El primero es el tamaño. Sería inimaginable intentar introducir una bomba que ocupara demasiado volumen, baste recordar que los pulmones comparten la caja del tórax y requieren espacio para hacer el trabajo de contracción y expansión durante la respiración.
El segundo es la fuente de energía. Una bomba requiere de electricidad que la haga funcionar. Al no poder permanecer conectado el paciente a una toma de corriente, no hay otra alternativa que el uso de baterías. Así fue necesario inventar también una fuente de energía de larga duración, que ocupara poco espacio; o bien que pudiese mantenerse fuera del cuerpo, pero con posibilidad de conectarse con el artefacto que se mantenía adentro.
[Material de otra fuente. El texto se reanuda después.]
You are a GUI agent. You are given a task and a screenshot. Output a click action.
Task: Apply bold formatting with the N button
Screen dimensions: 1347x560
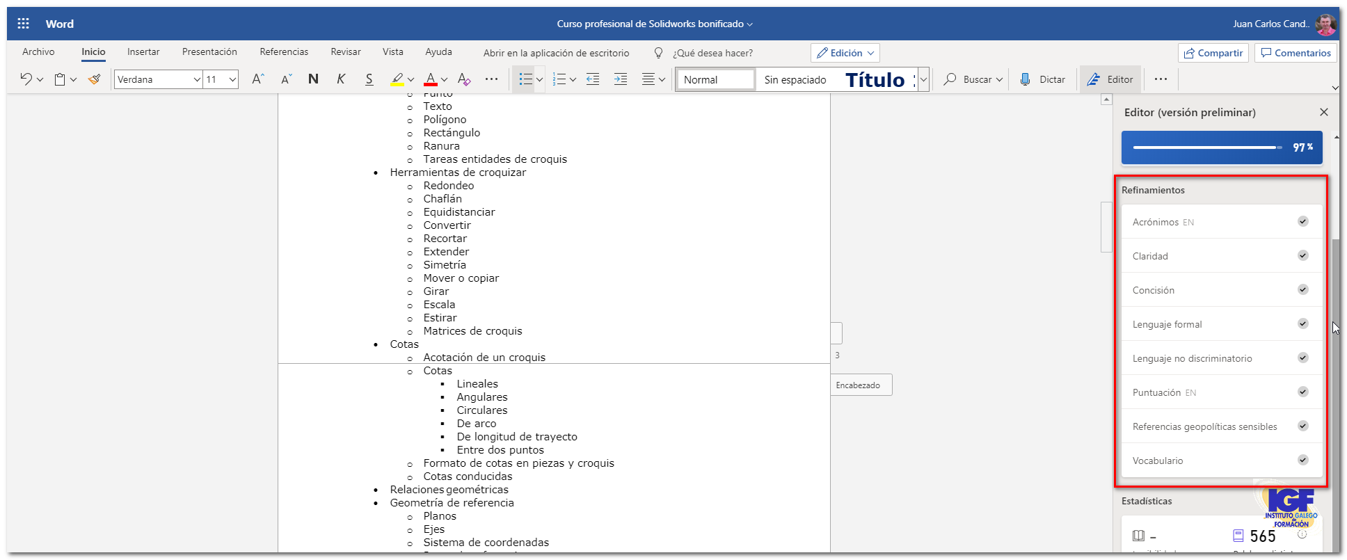313,79
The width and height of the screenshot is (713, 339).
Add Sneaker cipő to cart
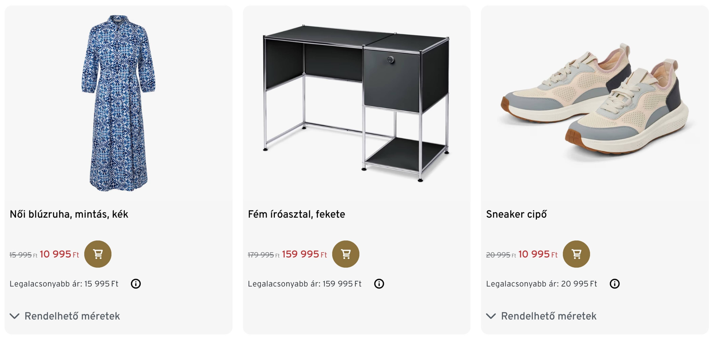click(576, 254)
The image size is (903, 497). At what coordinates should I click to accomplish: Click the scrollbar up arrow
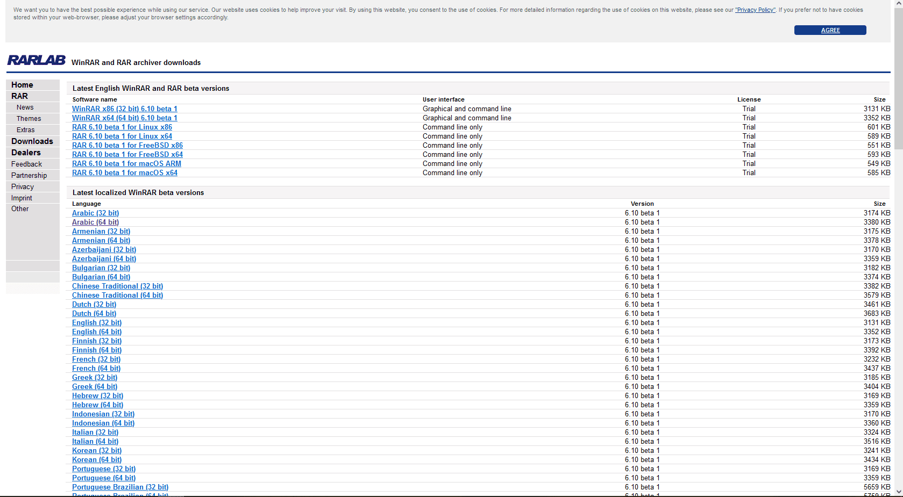(898, 4)
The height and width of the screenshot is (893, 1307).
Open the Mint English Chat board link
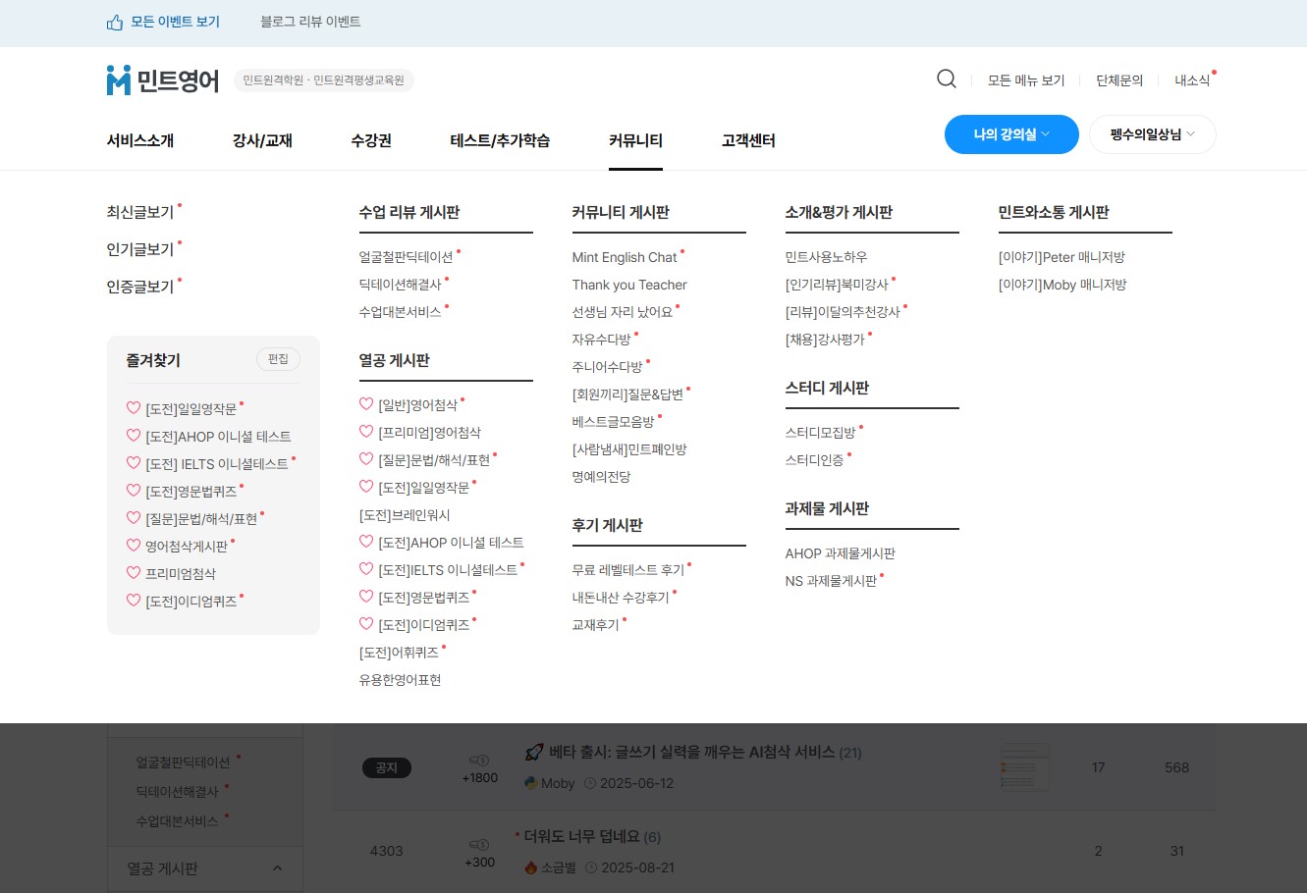tap(625, 257)
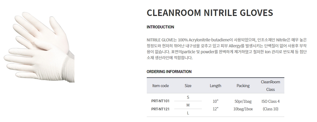Click the Length column header
317x122 pixels.
point(215,86)
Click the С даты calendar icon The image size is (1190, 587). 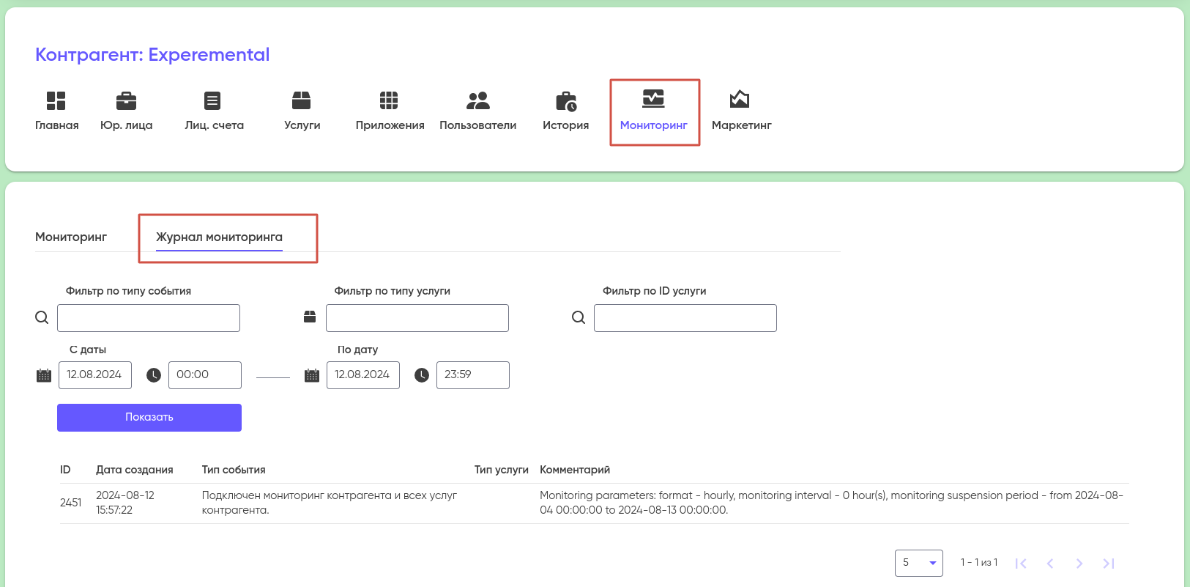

Aquí no pueden darse el lujo de que se acaben las pilas.
Los materiales ocupados deben ser inertes, es decir que no provoquen ningún tipo de reacción negativa y que tampoco sean identificados como extraños por el cuerpo. De no ser así, el sistema inmunológico haría lo necesario para defenderse de lo que no le pertenece al organismo, dando lugar a las ya conocidas reacciones de rechazo.
Otro problema consiste en la generación de calor. Cualquier máquina se calienta por la fricción de sus partes y eso sería indeseable. Imagina lo complicado que es, cuando no puedes poner un ventilador o algo parecido.
Y, bueno, tal vez parezca cosa de broma pero el ruido es también un obstáculo. Un corazón artificial debe ser una máquina silenciosa que no moleste al paciente y que permita a los médicos escuchar adecuadamente con el estetoscopio. Si hiciera el mismo ruido que un automóvil, sería realmente terrible.